In our Chefology: Breakfast Club major, campers get the opportunity to mix up traditional morning recipes and spend an entire week reinventing the most important meal of the day. We know that campers get to add recipes for muffins, syrups, parfaits, and bagels (just to name a few) to their cooking repertoire, but how is this experience uniquely Galileo? We sat down with Jamie Diy, a Galileo curriculum developer and chef of innovation, to get the inside scoop on Breakfast Club at Galileo Summer Quest.

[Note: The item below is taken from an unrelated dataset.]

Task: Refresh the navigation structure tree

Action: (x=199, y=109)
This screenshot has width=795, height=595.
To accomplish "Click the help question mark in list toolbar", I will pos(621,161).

Fancy breakfast treats made from scratch every day that you get to eat? What's not to love! One of the things I love most about this major is that it's so accessible. Everyone already has an intimate relationship with food, and the opportunities for creative expression and innovation are just as rich when you're cooking as when you're building a robot. It's also easy for campers to keep building on their Chefology experience at home and share it with their family. I love the idea of campers cooking the visionary pancakes they designed at camp for their family on a Sunday morning.
What are you most excited about for this major?
I'm most excited about the recipe books. We redesigned the recipes in Chefology to allow for more customization and innovation in each dish. So instead of traditional recipes with one set of ingredients and steps, we have choose-your-own-adventure style recipes (that to my knowledge don't exist anywhere but Galileo). It's super fun to use and since each camper gets to take their recipe books home, they can keep using these innovation recipes after camp. I actually love the recipe book so much that I have a copy of it that I use at home.
What will be the most exciting part of this major for campers? The most challenging?
In general, it's always exciting for campers to eat something they created themselves. I think in Breakfast Club, the most exciting recipe is also the most challenging: bagels! Campers are surprised that they can make a dish like bagels from scratch because it seems so complicated. It is actually a fairly involved and complex process (rising and kneading the dough, forming, boiling and baking), but I think the sophistication of the recipe also makes it exciting. Plus, the end result—a fresh-from-the-oven, baked-from-scratch bagel—is definitely worth the effort.
How will campers practice the Galileo Innovation Approach in this major?
Campers are working in groups each day of the week, which is an amazing opportunity for them to strengthen their collaborative mindset. Each day campers practice collaborative planning strategies like active listening, practicing using “yes, and…” and finding ways to combine parts of everyone's ideas to create new ones. Activities are also specifically designed to help campers see the value of multiple perspectives. For example, campers work together during a smoothie activity where everyone picks an ingredient without knowing what the others picked, and the group has to find a way to use everyone's ingredient in their collaborative creation. Campers are often surprised at how an ingredient they would have never picked actually tastes delicious.